Jumat 12 Oct 2018 18:09 WIB

SMRC: Istilah Cebong dan Kampret Bisa Pecah Belah Bangsa

SMRC merujuk pada adanya pelabelan lawan politik di Rwanda.

Rep: Rizky Suryarandika/ Red: Andri Saubani
Persiapan Jokowi dan Prabowo di Pilpres 2019
Foto: republika
Persiapan Jokowi dan Prabowo di Pilpres 2019

REPUBLIKA.CO.ID, JAKARTA -- Peneliti Saeful Mujani Research & Counsulting (SMRC) Saidiman Ahmad memandang penggunaan istilah cebong dan kampret berpeluang memecah belah bangsa. Bila hal itu terjadi, menurutnya, akan sulit mengembalikan integrasi bangsa.

Diketahui, istilah itu mulai mencuat sejak Pilpres 2014 guna menggambarkan pendukung Jokowi (cebong) dan pendukung Prabowo (kampret). Saidiman mengungkapkan, labelling serupa cebong dan kampret pernah digunakan di negara Rwanda ketika perang berkecamuk.

Baca Juga

Ketika itu, musuh menganalogikan lawannya sebagai kecoak. Ia khawatir penggunaan istilah tersebut masuk kategori berbahaya bagi integrasi bangsa.

"Ketika terjadi pembelahan sosial perlu bertahun-tahun untuk balik kembali. Seperti kasus Ahok, masyarakat pecah kubunya. Padahal, masyarakat itu inginnya harmoni," katanya dalam diskusi di Jakarta pada Jumat (12/10).

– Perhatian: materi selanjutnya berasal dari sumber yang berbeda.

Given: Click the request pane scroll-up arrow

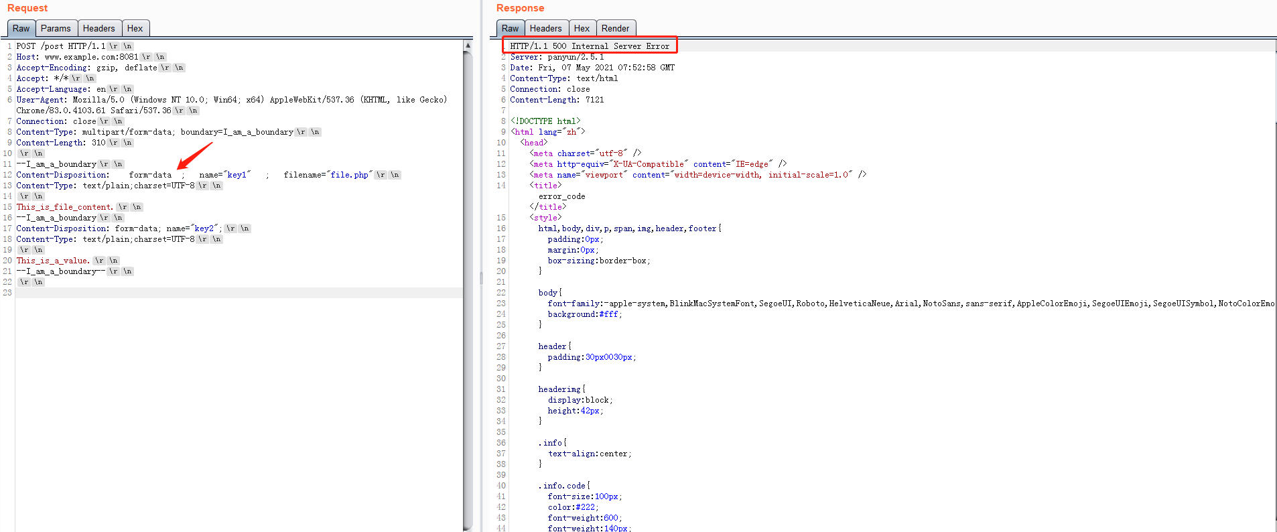Looking at the screenshot, I should click(468, 46).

Menurutnya, ajang pemilu dalam demokrasi sepatutnya hanya dianggap kompetisi agar masing-masing kubu bertarung secara adil. Tetapi, ia menyoroti ada salah satu kubu yang melihat pemilu sebagai arena perang. Alhasil, pesaing dianggap musuh yang harus diberantas.

"Ada sekelompok orang anggap demokrasi ialah perang, bukan kompetisi. Ketika perang lawan dianggap musuh yang mesti dimusnahkan. Kalau kompetisi dalam demokrasi, musuh bagian dari kita, tapi beda kubu," jelasnya.

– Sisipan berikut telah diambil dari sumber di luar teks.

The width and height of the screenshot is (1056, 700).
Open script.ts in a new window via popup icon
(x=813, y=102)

Sementara itu, politikus PDIP Budiman Sudjatmiko menekankan tak pernah menggunakan istilah kampret ketika menyebut lawan politiknya. Menurutnya, istilah itu hanya digunakan oleh pendukung yang berada di luar struktur resmi.

"Saya tak pakai istilah cebong-kampret. Saya enggak peduli. Di TKN (Tim kampanye Nasional), tidak pakai itu sebagai peluru. Itu istilah yang dipakai di luar struktur resmi TKN," ujarnya.

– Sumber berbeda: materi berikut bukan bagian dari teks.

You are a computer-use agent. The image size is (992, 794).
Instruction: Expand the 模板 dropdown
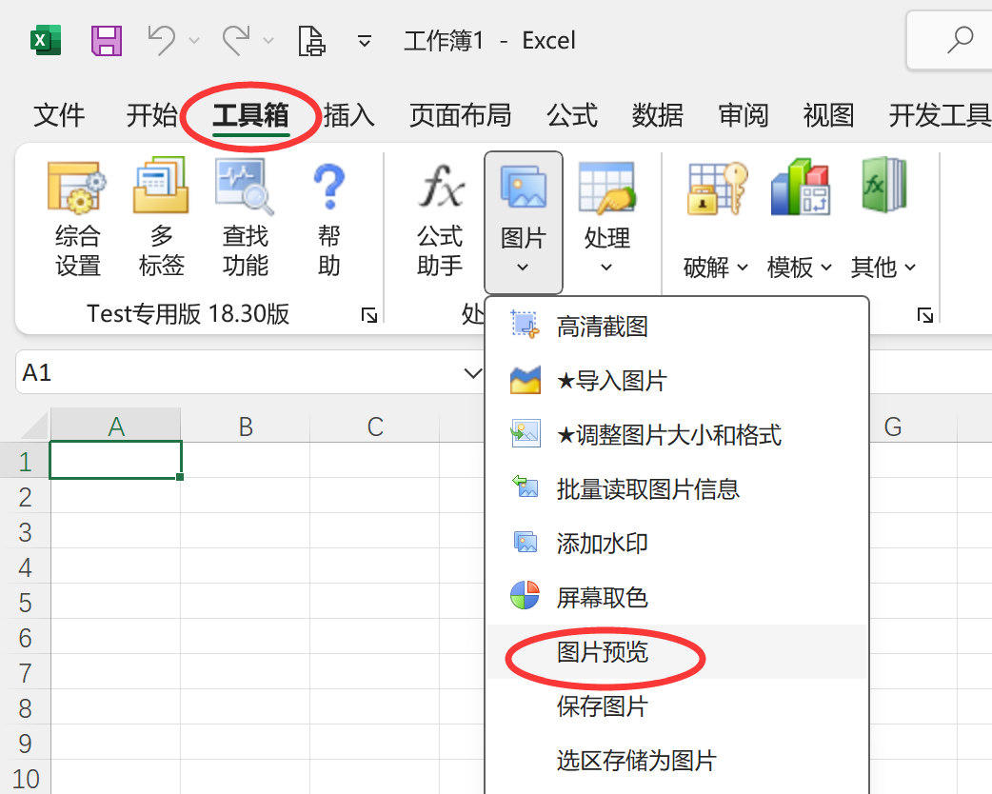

Di sisi lain, Kadiv Advokasi dan Bantuan Hukum Partai Demokrat F Hutahean memandang istilah cebong dan kampret kini sudah biasa digunakan masyarakat. Ia meyakini penggunaan istilah tersebut sudah tak lagi mengusik hati lawan bicara. Asalkan, menurutnya, konteksnya hanya membicarakan preferensi pilihan dalam politik.

"Orang tidak ada yang tersinggung asal diskusi terkait dukung mendukung capres. Karena, sudah jadi kosakata terbiasa dan bisa diterima. Orang tidak lihat itu sebagai sesuatu yang tidak layak dibicarakan," ucapnya.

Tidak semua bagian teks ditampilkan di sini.